The Federal Trade Commission voted 3-2 Tuesday to issue a final rule that would prohibit the enforcement of most noncompete agreements.
According to draft text published by FTC, the rule provides that it is a violation of federal antitrust laws for employers to enter into noncompetes with workers on or after the rule’s effective date. Existing noncompetes with senior executives may remain in force, but those with other workers are not enforceable after the effective date.
The final rule will take effect 120 days from the date of publication in the Federal Register, meaning it in could be in force as soon as late August — unless legal battles delay its implementation.

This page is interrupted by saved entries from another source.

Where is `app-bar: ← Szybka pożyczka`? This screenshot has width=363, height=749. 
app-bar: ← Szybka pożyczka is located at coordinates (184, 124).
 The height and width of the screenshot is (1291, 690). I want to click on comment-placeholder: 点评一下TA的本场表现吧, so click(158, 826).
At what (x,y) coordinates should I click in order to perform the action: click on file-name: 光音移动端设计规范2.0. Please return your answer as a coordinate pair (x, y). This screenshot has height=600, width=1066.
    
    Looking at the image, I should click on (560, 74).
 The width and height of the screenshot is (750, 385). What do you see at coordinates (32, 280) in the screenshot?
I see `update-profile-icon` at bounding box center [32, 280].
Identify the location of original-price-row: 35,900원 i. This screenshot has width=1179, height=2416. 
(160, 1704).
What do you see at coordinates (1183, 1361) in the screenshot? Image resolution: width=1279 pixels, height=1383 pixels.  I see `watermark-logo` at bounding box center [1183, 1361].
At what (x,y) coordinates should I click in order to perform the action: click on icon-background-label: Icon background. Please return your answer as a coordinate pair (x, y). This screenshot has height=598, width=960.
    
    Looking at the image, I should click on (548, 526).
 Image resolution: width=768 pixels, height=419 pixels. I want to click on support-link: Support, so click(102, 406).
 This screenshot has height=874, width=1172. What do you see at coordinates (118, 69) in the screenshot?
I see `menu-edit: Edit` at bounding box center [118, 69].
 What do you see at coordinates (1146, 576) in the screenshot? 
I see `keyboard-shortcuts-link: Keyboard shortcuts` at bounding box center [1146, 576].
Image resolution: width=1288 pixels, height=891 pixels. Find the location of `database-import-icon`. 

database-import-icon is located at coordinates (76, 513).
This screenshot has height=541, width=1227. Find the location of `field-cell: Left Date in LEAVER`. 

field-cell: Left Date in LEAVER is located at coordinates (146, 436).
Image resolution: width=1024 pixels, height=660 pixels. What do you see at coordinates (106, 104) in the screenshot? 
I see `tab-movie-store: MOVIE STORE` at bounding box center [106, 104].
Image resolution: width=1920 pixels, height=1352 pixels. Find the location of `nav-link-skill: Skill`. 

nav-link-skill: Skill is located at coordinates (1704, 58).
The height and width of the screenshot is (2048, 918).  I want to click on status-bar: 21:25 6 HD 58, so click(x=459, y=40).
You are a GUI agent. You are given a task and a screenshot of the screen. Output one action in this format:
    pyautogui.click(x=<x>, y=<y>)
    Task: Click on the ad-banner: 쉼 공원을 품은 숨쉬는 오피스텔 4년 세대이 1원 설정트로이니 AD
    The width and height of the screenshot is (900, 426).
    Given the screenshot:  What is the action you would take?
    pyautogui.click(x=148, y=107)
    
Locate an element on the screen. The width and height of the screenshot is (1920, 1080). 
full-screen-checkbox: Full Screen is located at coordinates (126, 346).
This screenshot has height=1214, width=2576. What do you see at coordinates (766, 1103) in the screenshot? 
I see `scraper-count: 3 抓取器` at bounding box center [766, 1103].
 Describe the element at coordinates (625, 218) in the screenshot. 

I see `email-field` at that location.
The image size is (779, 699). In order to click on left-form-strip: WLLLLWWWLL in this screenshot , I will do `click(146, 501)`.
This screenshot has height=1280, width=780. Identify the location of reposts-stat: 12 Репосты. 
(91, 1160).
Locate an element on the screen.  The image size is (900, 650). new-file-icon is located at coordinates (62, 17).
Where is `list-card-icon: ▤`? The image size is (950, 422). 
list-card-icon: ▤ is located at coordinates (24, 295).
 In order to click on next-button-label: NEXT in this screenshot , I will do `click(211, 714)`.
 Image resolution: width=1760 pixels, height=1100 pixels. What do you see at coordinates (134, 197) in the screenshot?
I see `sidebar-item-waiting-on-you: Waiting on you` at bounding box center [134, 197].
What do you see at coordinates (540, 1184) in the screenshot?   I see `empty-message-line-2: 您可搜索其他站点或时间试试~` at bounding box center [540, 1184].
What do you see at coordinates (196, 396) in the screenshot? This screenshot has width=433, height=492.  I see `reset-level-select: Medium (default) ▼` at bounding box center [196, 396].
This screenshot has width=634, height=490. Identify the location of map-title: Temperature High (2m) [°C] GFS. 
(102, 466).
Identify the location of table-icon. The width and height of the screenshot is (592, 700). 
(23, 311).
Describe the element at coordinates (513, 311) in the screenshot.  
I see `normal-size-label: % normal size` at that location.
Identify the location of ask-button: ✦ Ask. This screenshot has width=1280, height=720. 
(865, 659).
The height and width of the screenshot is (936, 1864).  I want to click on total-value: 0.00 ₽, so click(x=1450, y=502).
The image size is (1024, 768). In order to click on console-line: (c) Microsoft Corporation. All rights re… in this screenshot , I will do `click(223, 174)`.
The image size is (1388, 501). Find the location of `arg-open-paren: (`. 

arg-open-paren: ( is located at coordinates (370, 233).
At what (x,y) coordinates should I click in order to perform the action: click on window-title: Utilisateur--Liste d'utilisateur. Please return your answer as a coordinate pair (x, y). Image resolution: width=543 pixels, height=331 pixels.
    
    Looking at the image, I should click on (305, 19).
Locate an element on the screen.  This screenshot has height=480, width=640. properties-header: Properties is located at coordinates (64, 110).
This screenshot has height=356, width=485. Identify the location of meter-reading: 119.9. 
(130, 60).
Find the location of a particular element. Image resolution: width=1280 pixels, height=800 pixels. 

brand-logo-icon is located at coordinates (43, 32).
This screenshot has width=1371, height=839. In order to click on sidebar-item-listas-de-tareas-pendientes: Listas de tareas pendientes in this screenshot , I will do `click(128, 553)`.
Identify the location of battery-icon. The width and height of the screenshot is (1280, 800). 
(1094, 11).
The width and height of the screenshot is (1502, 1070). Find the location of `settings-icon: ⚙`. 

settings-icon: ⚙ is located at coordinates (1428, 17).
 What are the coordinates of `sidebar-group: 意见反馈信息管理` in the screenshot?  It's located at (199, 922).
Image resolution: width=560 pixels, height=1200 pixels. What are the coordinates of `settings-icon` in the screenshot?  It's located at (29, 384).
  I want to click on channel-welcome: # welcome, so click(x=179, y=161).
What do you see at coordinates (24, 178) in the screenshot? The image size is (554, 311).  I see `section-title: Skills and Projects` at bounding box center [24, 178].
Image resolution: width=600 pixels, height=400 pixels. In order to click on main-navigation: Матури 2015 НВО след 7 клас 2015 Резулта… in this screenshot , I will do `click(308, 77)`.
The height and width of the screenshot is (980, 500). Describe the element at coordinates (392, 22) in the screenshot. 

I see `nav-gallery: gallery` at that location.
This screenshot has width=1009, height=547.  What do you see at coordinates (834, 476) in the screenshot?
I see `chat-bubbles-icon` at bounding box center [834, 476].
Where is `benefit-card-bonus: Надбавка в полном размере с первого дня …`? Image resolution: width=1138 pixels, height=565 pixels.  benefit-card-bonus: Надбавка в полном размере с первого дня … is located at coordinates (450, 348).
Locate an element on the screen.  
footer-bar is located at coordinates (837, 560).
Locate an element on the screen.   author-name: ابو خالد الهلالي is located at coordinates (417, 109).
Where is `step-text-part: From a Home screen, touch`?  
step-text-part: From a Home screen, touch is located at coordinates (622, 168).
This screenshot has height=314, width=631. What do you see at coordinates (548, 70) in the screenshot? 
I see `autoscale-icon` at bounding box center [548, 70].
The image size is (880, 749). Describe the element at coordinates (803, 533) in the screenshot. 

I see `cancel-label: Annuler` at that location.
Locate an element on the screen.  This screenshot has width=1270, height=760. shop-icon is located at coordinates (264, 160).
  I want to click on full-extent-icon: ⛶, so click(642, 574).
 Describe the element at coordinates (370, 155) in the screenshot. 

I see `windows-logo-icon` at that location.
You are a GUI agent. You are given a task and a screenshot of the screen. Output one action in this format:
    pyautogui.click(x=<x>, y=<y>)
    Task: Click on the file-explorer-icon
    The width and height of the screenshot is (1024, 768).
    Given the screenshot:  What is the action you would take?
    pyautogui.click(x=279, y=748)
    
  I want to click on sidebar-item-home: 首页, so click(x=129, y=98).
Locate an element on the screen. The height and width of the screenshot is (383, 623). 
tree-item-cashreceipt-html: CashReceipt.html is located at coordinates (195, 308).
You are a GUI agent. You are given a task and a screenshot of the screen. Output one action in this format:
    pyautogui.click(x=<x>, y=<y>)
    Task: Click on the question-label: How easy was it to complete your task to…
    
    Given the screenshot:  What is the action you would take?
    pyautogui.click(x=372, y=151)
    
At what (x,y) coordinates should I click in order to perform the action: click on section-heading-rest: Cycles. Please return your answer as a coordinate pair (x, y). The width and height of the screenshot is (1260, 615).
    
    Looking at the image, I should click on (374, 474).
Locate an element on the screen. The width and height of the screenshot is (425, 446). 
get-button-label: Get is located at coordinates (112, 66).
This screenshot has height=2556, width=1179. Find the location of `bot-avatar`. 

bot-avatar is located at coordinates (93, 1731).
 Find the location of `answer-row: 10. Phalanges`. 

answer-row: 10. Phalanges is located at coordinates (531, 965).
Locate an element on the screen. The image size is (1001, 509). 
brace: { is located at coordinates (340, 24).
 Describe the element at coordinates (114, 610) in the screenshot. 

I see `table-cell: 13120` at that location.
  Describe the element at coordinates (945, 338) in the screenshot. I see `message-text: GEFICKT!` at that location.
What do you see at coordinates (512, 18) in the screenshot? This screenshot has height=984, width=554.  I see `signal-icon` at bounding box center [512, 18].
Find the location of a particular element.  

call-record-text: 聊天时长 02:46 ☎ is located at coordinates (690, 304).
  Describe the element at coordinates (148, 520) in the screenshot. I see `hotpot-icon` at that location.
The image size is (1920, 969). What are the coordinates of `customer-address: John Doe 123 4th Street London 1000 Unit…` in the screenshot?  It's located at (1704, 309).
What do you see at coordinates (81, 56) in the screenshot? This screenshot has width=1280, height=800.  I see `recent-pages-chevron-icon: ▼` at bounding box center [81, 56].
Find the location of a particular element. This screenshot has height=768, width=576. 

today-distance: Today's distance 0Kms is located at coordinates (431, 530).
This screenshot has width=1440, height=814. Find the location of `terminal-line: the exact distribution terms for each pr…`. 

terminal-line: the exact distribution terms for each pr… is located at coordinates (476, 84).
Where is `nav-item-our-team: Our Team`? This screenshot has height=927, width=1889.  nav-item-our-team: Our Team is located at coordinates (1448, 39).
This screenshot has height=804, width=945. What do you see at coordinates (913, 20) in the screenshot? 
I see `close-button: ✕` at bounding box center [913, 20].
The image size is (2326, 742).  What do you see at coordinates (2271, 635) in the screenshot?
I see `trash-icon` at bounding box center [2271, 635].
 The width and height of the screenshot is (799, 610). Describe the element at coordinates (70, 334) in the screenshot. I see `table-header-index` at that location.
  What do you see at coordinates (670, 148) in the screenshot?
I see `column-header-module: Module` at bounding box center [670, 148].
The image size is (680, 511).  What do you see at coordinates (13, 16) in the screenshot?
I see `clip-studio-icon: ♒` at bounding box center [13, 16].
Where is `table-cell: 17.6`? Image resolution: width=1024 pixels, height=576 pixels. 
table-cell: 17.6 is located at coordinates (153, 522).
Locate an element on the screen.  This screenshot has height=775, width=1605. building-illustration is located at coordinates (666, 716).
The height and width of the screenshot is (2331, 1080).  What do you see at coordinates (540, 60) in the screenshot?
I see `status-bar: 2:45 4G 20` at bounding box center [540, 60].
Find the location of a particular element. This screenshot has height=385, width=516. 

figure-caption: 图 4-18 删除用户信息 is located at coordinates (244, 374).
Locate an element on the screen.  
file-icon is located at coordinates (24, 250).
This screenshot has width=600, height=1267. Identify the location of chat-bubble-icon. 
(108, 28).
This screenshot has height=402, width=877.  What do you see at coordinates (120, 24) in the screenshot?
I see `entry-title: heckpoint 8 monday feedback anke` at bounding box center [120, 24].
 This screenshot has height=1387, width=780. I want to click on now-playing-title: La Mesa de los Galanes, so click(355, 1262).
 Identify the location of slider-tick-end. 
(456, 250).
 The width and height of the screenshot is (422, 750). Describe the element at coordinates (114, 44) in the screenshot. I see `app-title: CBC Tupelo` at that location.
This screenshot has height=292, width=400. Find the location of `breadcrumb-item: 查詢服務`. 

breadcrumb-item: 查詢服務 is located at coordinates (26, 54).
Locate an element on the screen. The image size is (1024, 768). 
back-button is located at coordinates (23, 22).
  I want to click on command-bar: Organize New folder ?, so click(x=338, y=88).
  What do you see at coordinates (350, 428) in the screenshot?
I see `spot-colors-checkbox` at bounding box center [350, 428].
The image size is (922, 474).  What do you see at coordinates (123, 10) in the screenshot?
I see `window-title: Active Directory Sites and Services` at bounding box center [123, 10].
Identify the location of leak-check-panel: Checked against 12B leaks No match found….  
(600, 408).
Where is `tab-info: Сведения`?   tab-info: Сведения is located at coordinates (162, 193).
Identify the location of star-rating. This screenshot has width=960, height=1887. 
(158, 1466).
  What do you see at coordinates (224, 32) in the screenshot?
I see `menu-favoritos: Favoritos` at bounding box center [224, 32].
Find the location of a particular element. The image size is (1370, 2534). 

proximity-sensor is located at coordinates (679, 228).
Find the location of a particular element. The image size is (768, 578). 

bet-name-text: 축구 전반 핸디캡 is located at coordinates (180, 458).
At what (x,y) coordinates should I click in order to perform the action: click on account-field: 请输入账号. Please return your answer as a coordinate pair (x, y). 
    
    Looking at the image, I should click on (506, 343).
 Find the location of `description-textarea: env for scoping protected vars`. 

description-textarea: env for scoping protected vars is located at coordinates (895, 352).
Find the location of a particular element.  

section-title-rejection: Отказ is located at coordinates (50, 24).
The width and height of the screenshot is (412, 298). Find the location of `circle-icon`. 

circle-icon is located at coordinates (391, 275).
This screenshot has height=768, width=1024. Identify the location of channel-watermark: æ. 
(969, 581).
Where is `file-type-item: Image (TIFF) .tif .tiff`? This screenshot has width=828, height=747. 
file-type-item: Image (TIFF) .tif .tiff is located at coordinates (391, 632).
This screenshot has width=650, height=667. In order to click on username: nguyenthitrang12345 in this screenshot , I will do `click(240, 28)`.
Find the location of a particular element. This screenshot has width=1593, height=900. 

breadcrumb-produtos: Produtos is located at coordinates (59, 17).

In a public meeting convened Tuesday to vote on the rule, Benjamin Cady, attorney at the FTC’s office of policy planning, said the agency estimated that approximately 1 in 5 U.S. workers is subject to a noncompete agreement, or about 30 million workers total. The commission said it received some 26,000 public comments in response to the proposed rule, with about 25,000 of these being supportive of the rule.
Cady said some of the public comments were submitted by workers who wanted to compete for better jobs or “strike out on their own and start new businesses,” but were prevented from doing so by noncompetes. He cited FTC estimates that a noncompete ban would increase worker earnings by $400 billion over a 10-year period, or $524 per worker per year.
“It’s so profoundly unfree and unfair for people to be stuck in jobs they want to leave, not because they lack better alternatives but because of noncompetes,” said Rebecca Slaughter, a Democratic commissioner who voted in favor of the rule. “This problem affects so many. It really affects all of us, even if no one in your family is subject to a noncompete.”
The component of the rule allowing existing noncompetes with senior executives to remain in force represents a change from FTC’s January 2023 proposed rule, and the rule defines “senior executives” as workers who earn more than $151,164 annually and who are in a “policy-making position.”
A policy-making position is defined, under the rule as:
- A business entity’s president, chief executive officer or the equivalent.
- Any other officer of a business entity who has policy-making authority.
- Any other natural person who has policy-making authority for the business entity similar to an officer with policy-making authority.
Additionally, “policy-making authority” is defined as final authority to make policy decisions that control significant aspects of a business entity or a common enterprise, FTC said. This authority does not include authority limited to advising or exerting influence over such policy decisions or having final authority to make policy decisions for only a subsidiary of, or an affiliate of, a common enterprise.
“For example, many executives in what is often called the ‘C-suite’ will likely be senior executives if they are making decisions that have a significant impact on the business, such as important policies that affect most or all of the business,” FTC said.
The commission’s proposed rule drew backlash from employers last year, and employer-side attorneys who spoke with HR Dive at the time said that federal courts may decide that FTC does not have the authority to regulate noncompete agreements.
The rule’s announcement also led to speculation that employers might be able to consider alternatives to noncompetes in light of the proposed ban, and FTC did point to potential “less restrictive” alternatives Tuesday. Nondisclosure agreements, for example, could provide employers “well-established means to protect proprietary and other sensitive information,” it said in a press release announcing the vote.